Andrew Willows et Richard Dober passent en demi-finales
En canoë-kayak de vitesse aux Jeux olympiques
Les kayakistes Andrew Willows, de LaSalle, et Richard Dober, de Trois-Rivières, ont fini quatrièmes de la seconde vague préliminaire, à 135 millièmes de seconde des troisièmes et derniers qualifiés pour la finale de samedi. Ils devront donc passer par la demi-finale, jeudi.
Willows et Dober, tout comme d’ailleurs leurs compatriotes canadiennes, Mylanie Barré et Kristin Gauthier, ont effectivement raté leur qualification directe pour les finales sur 500 mètres par une place seulement, mardi, aux Jeux olympiques de Pékin.
«Nous avons accumulé un petit peu de retard sur les deux premières équipes au départ, a avoué Richard Dober. Puis, personnellement, j’ai manqué un peu de jus à la fin. Dans les éliminatoires, c’est un peu du bluff. Il faut souvent partir un peu plus vite pour faire peur aux autres équipes, pour leur montrer que nous sommes vraiment rapides, mais, des fois, ça joue contre nous. Ça faisait longtemps que nous n’avions pas coursé. Je pensais que j’aurais eu plus d’énergie à la fin, mais le dernier 100 mètres a été pénible», a conclu Dober, qui demeure quand même très confiant pour la demi-finale.
Barré et Gauthier
C’est un peu plus d’une seconde qui a par ailleurs séparé Mylanie Barré et Kristin Gauthier des troisièmes et dernières qualifiées pour la finale de samedi.
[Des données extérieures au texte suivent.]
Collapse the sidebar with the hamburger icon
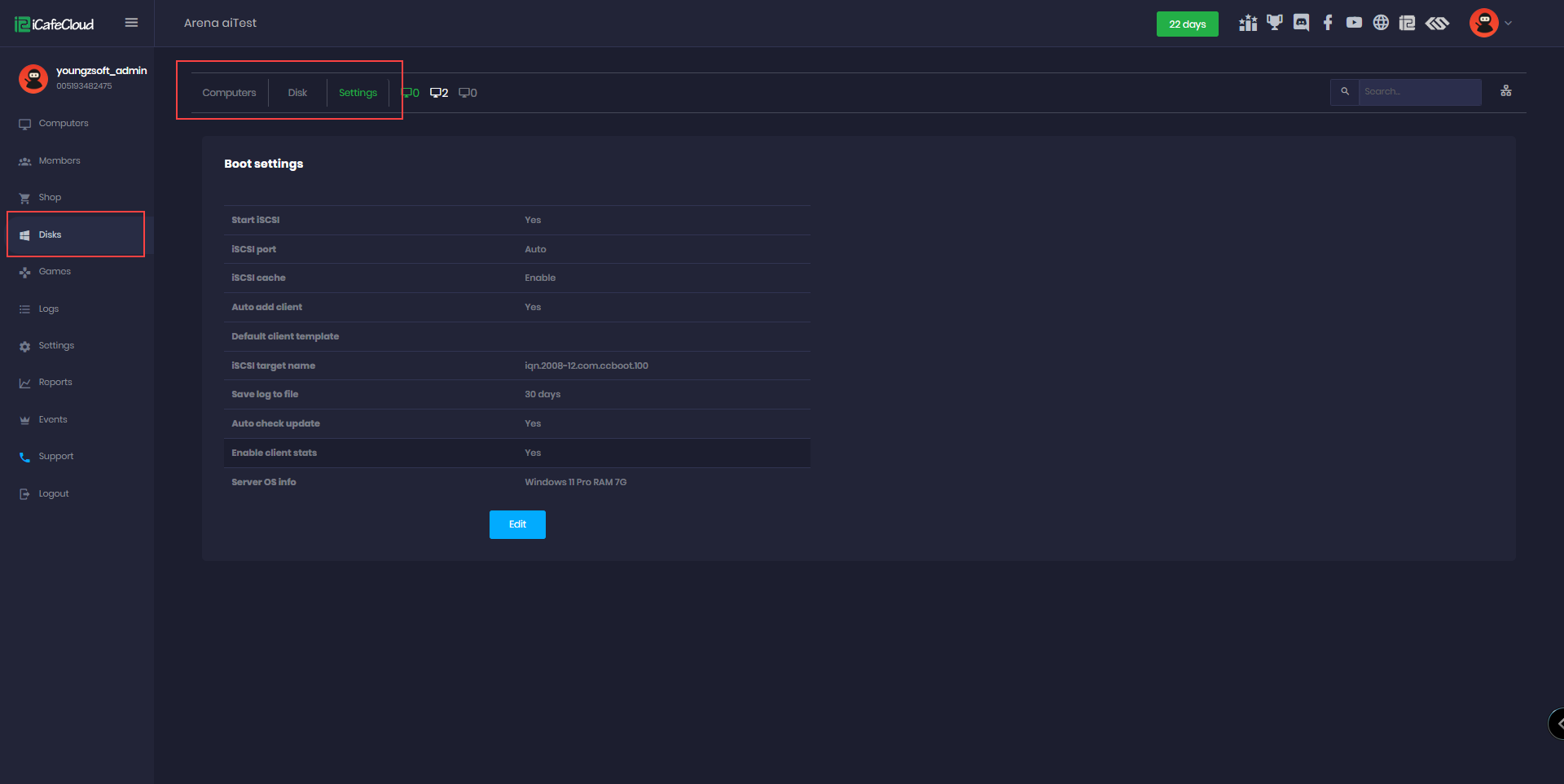 [x=131, y=22]

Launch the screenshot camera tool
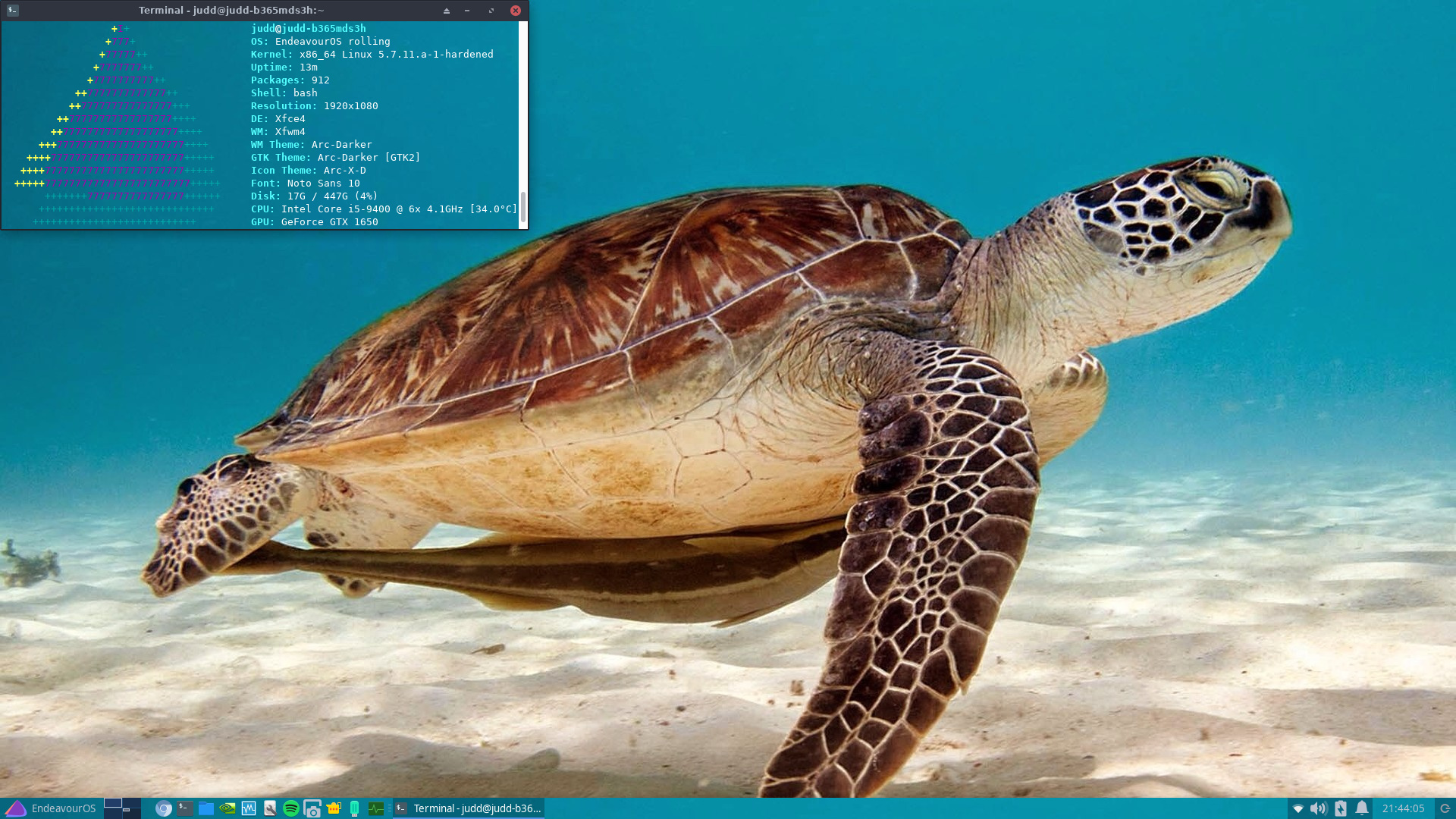pyautogui.click(x=312, y=808)
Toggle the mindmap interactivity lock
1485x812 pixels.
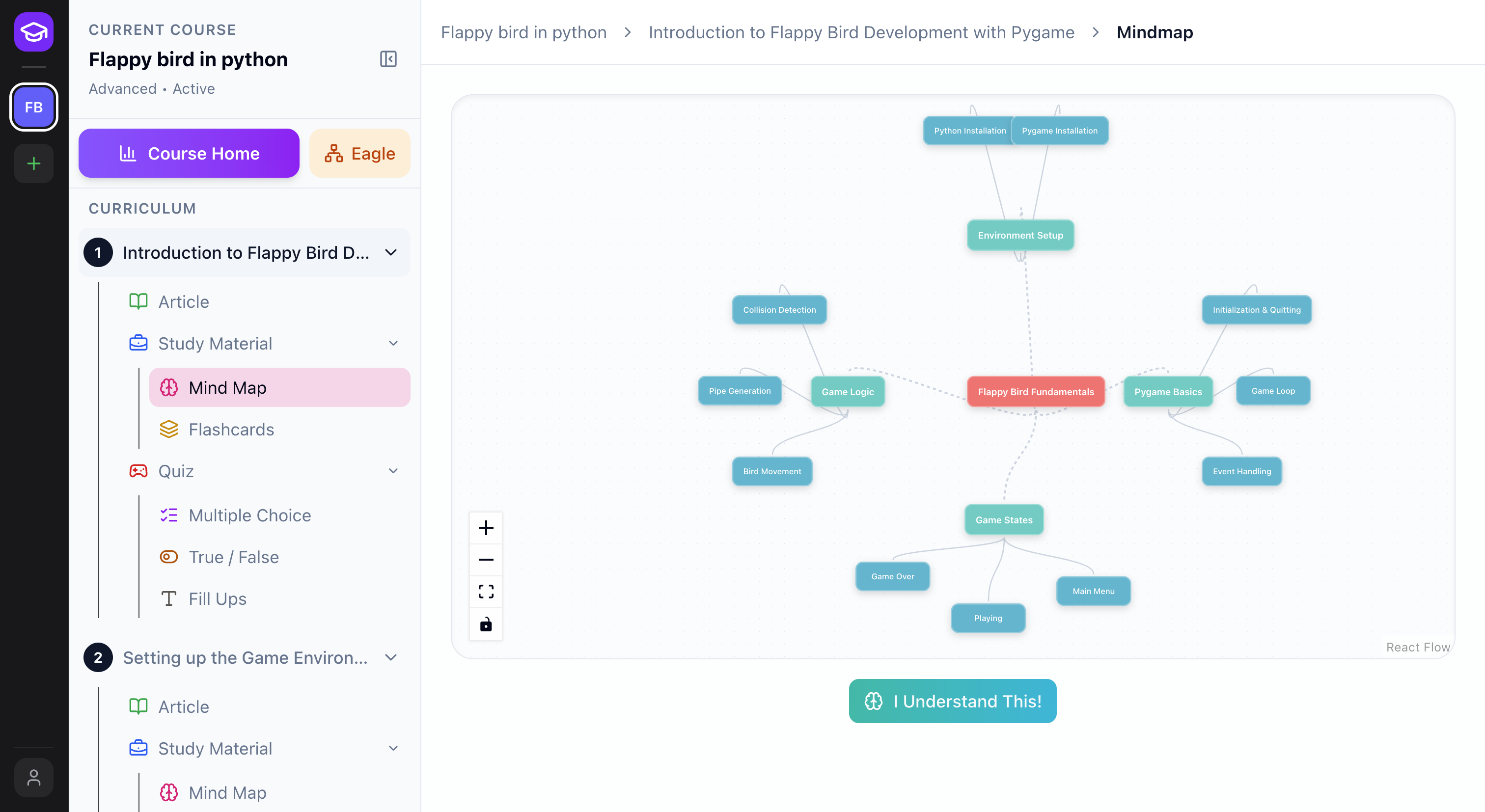pyautogui.click(x=485, y=624)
L’athlète de Lac-Beauport et l’Ontarienne devront donc aussi pagayer en demi-finale, jeudi.
«Nous étions très déçues d’être si proches de la finale. Notre but est de faire la finale. Une fois là, n’importe quoi peut arriver», a commenté Mylanie Barré. Nous prendrons la demi-finale comme une autre pratique, a-t-elle poursuivi. Il y a des choses à changer dans notre course. Nous regarderons la vidéo pour voir où nous pouvons apporter des changements.»
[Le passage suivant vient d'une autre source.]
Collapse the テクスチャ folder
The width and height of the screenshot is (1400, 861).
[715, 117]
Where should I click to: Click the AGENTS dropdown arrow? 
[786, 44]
Beauchesne-Sévigny et Russell
Toujours sur 500 m, mais chez les canoéistes, Gabriel Beauchesne-Sévigny et Andrew Russell ont pris le cinquième rang de la seconde vague préliminaire. Le Trifluvien et le Néo-Écossais seront donc de la demi-finale, disputée jeudi.
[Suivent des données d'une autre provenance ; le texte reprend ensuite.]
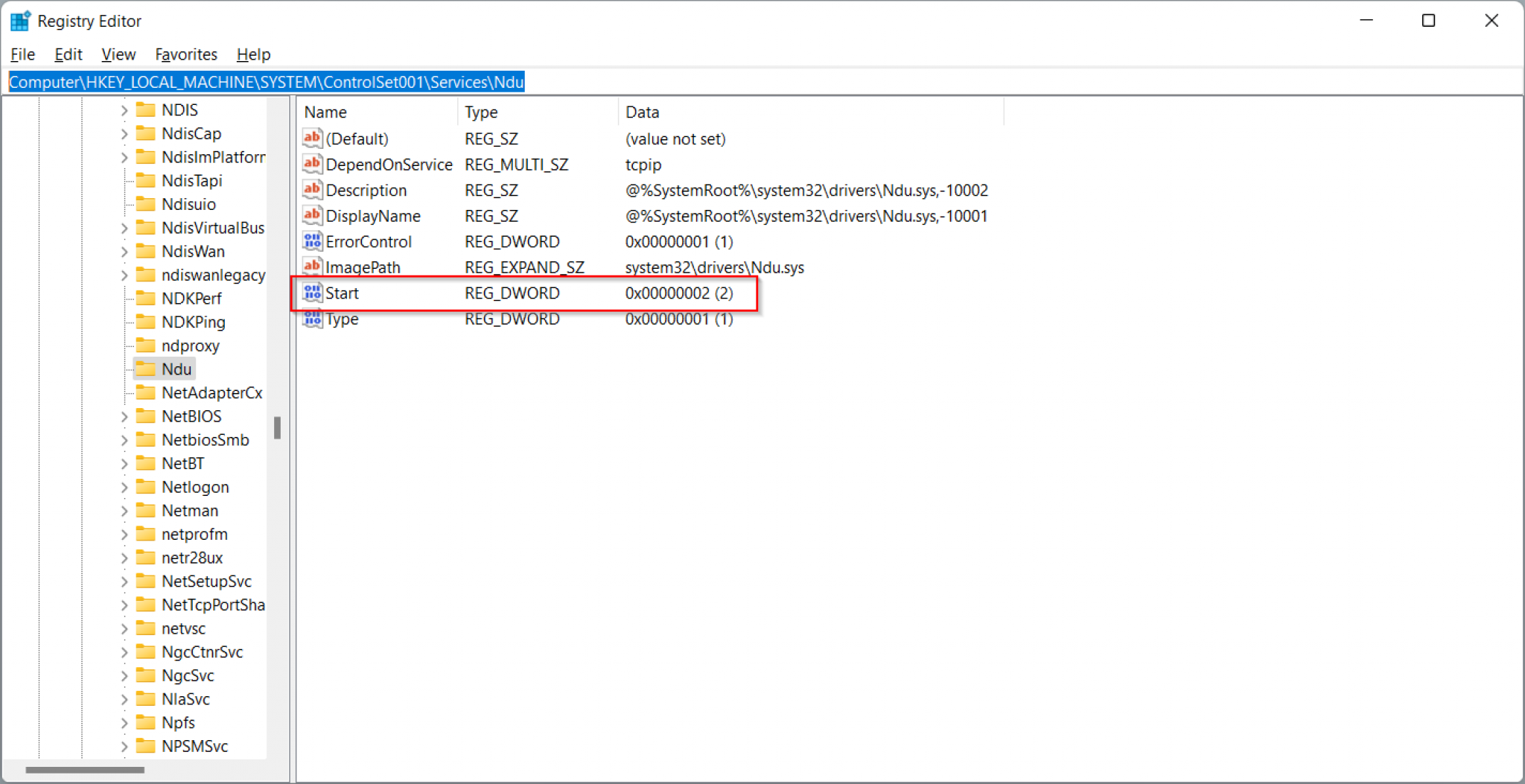Click the REG_SZ icon beside DisplayName
The width and height of the screenshot is (1525, 784).
pyautogui.click(x=312, y=215)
«Nous avons connu un bon départ, mais nous n’avons jamais vraiment trouvé notre vitesse de croisière, a expliqué le Québécois. C’est comme si nous étions en vélo et que nous n’avions pas été capables de faire passer la chaîne sur le gros plateau. Nous allons profiter de notre journée de congé, mercredi, pour faire quelques ajustements», a précisé Beauchesne-Sévigny, très confiant face à leurs chances de se qualifier pour la finale.